None of these issues greatly affected Van Buren's presidency, in part because his Whig rivals were not an anti-slavery party and did not use slavery as a political cudgel against the Democrats, and in part because he spent his time in office dealing with the consequences of Jackson's presidency. While Indian Removal was Andrew Jackson's legacy Van Buren was just as determined to carry the program through; it was he who sent federal troops into the Cherokee nation to remove the Cherokees at gunpoint, resulting in the death of 4,500 people. It was Van Buren, not Jackson, who had to deal with the Panic of 1837 and the economic depression that followed it, even though Jackson's deflationary Specie Circular had probably contributed to the downturn. The depression was still underway at the end of Van Buren's first term and was the principal factor leading to his defeat in the 1840 election, though William Harrison's partisans did put together a very creative, Barnum-esque presidential campaign, including such ditties as these:

Old Tip he wears a homespun coat
He has no ruffled shirt-wirt-wirt,
But Mat he wears the golden plate
And he's a little squirt-wirt-wirt.

Or so reports Joe Queenan (Imperial Caddy [Hyperion, 1992], 115.) “Tip,” by the way, is short for “Tippecanoe,” Harrison's nickname, and “Mat” for “Matty Van,” the Whig's nickname for their opponent.

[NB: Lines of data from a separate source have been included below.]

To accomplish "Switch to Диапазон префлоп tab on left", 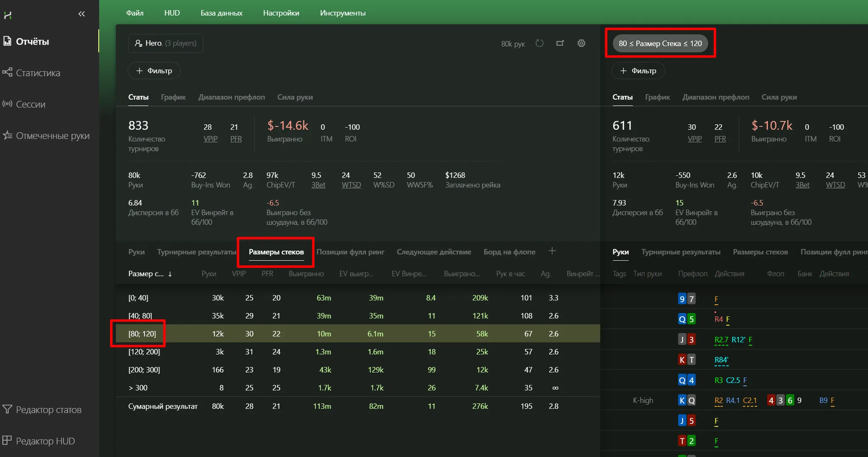I will tap(231, 97).
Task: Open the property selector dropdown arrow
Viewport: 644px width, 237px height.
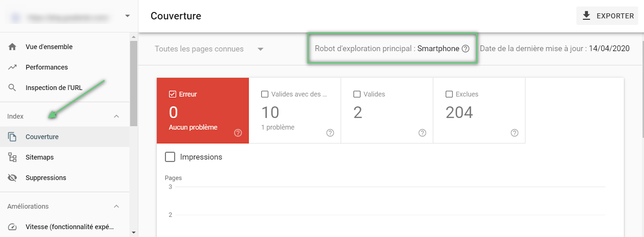Action: click(x=127, y=16)
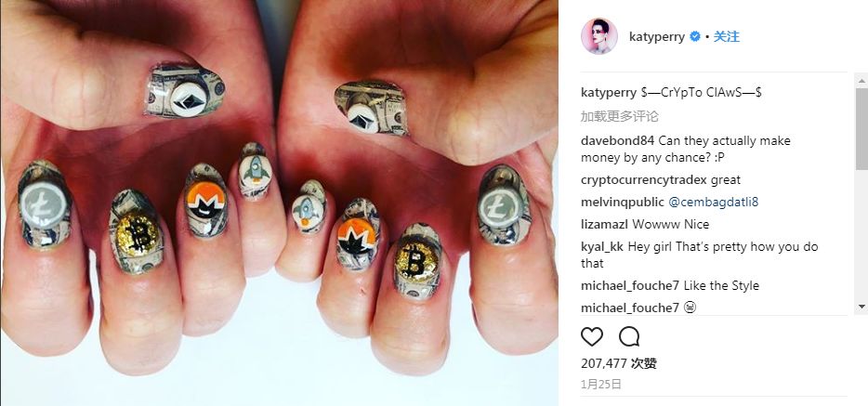Open davebond84 commenter profile
This screenshot has width=868, height=406.
(x=618, y=141)
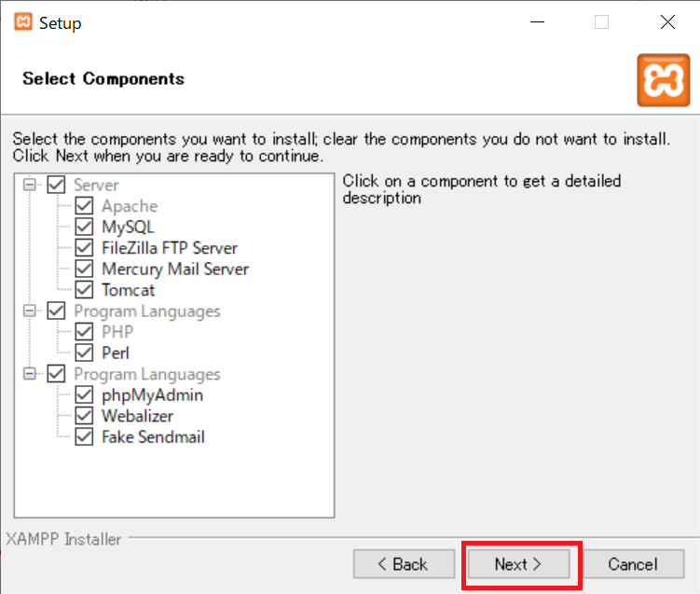This screenshot has height=594, width=700.
Task: Uncheck the Tomcat checkbox
Action: 84,290
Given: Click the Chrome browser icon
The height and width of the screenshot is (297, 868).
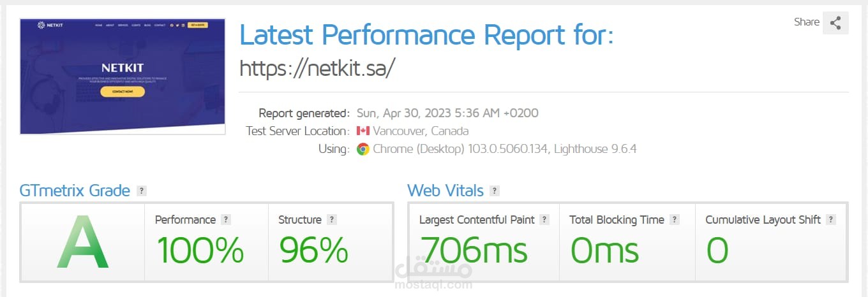Looking at the screenshot, I should (363, 150).
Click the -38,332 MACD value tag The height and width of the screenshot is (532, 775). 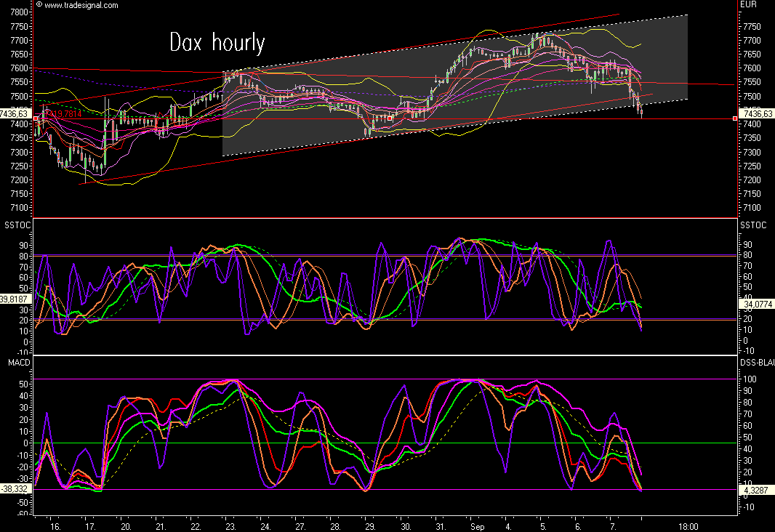(x=16, y=488)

President Van Buren also had to deal with the toxic issue of slavery expansion, when representatives of the newly-independent Republic of Texas applied for annexation to the United States. Matty Van's predecessor, Jackson, favored the annexation of Texas, but Van Buren feared that adding a large new slave state to the Union could split the Democratic Party, and so he instead recognized Texas as an independent nation. This was one instance when Van Buren actually stood up to the pro-slavery faction in his party, and at the time it worked: Southern whites chose not to fight and instead merely loaned Texas a lot of money. To his credit, and eventual downfall, Matty stuck to his guns on the Texas annexation issue. When Van B. sought the Democratic presidential nomination again in 1844, Southern slave-owners denied him the prize because of his stance on Texas, which John Tyler had persuaded Southern whites they could now obtain as a new slave state (or possibly as many as five if Texans chose to divide the territory). Van Buren's defeat won him a consolation prize four years later, when the Free Soil Party made him their presidential nominee. It would be going too far, as They Might Be Giants did (in their song “James K. Polk”), to call Mssr. Van Buren an “abolitionist,” but he did lead opponents of slavery expansion out of the Democratic Party, helping ensure the Democrats' electoral loss in 1848 and ultimately the breakup of that party along sectional lines in the 1850s. Clio, the Muse of History, rarely shows a sense of humor, but she does appreciate irony.